Akali Joginder Singh , better known as Baba Joginder Singh is a Nihang Singh and the 15th Jathedar of Budha Dal, after Akali Surjit Singh. He was born in Boparai Kalan, Ludhiana.

Personal life
Baba Ji was born in the Boparai Kalan village of the Ludhiana district. This region of western Ludhiana has been heavily influenced by Sikhi since the times of the travels of 6ve Patshah Guru Hargobind Sahib Ji Maharaj and 10ve Patshah Guru Gobind Singh Sahib Ji Maharaj.

Nihang Dals, Damdami Taksal, and the Nanaksar Kaleran sect along with other groups have had a great impact in this area. The village of Raqba for instant had been visited by Guru Hargobind Sahib and the specific spot where they had rested had a Gurdwara build on top it. This Gurdwara since has been run  Budha Dal to maintain the history.

Due to the rich history and the close proximity of the village and Gurdwara, Baba Ji would often stay at the gurdwara and do seva for hours while also learning Bani through santhya by the Singhs doing maintenance. This would lead to the enrolling of Baba Ji into the Budha Dal and the ceremony of Amrit Sanchar. 

For most of their life, Baba Ji has been at Gurdwara Damdama Sahib (Raqba) handling the maintenance and doing seva for the sangat rather than being fully Chakarvarti. They do travel from village to village doing parchar and to other Indian states. In their life, they have travelled to the UK occasionally for parchar.

Jathedari
When Akali Surjit Singh was imprisoned alongside 22 other Singhs of the Dal in 2009, Baba Ji was put in control as an acting Jathedar of the Budha Dal to handle the Dal while Baba Surjit Singh was in jail. 

In the September of 2014 when Akali Surjit Singh passed away at the age of 69, Baba Ji was one of the many prominent names of whom might be chosen as the successor. Baba Surjit Singh had chosen for Baba Ji to be the next Jathedar after their death.
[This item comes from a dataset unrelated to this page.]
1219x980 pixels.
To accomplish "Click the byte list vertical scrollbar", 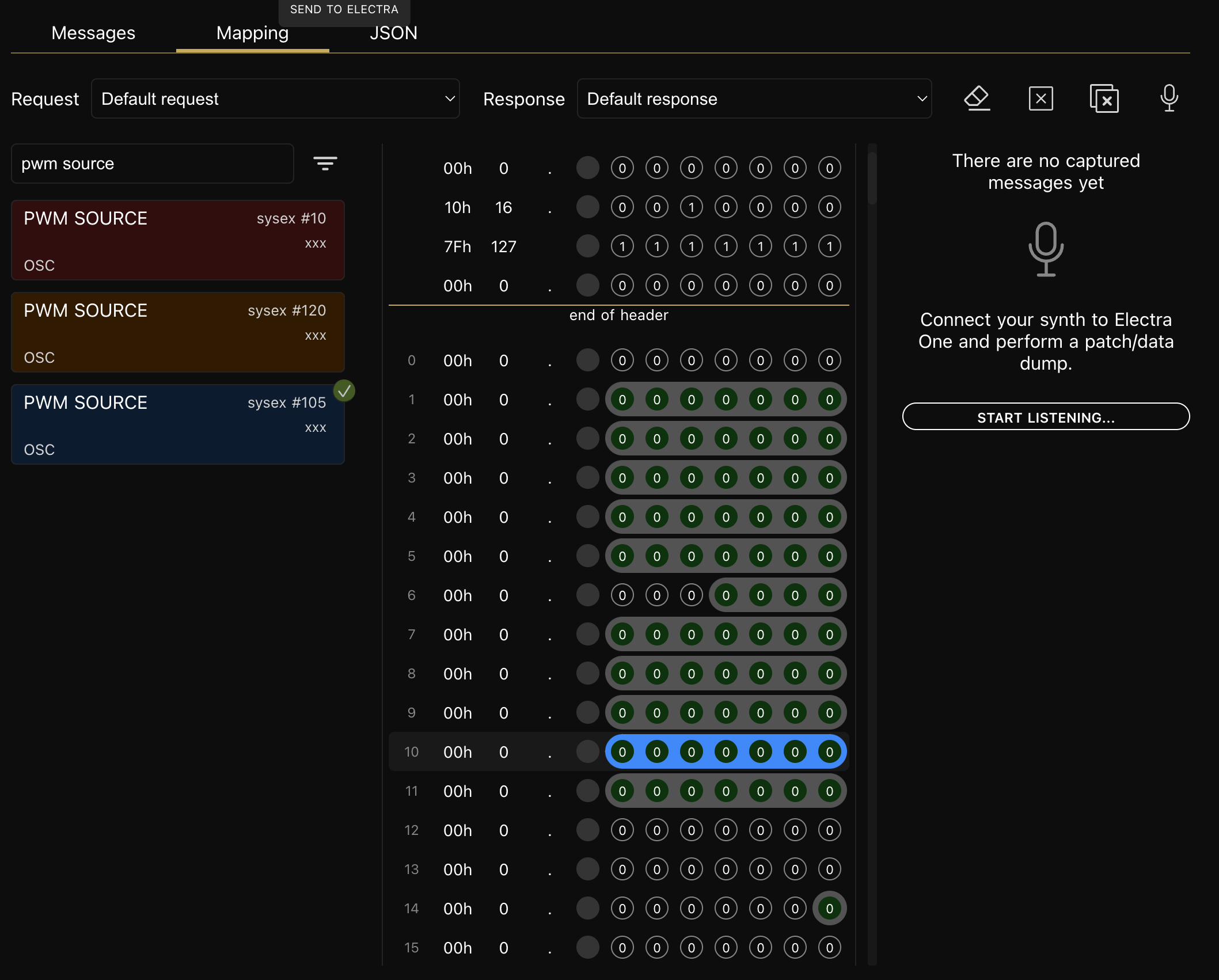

However, Baba Ji was doing an England tour during the situation, so a faction of the Dal reluctantly chose Baba Prem Singh as the next Jathedar.

By this decision made by a certain faction of the Dal, it had been clarified that the Dal had been split into two. Baba Ji still respects the other faction and visits them as an attempt to keep the Dal in peace. Most Nihangs of the Malwa region including the Buddha Dal (UK) accept Baba Ji as the successor of Baba Surjit Singh. A lot of this has contributed to the division in Budha Dal today.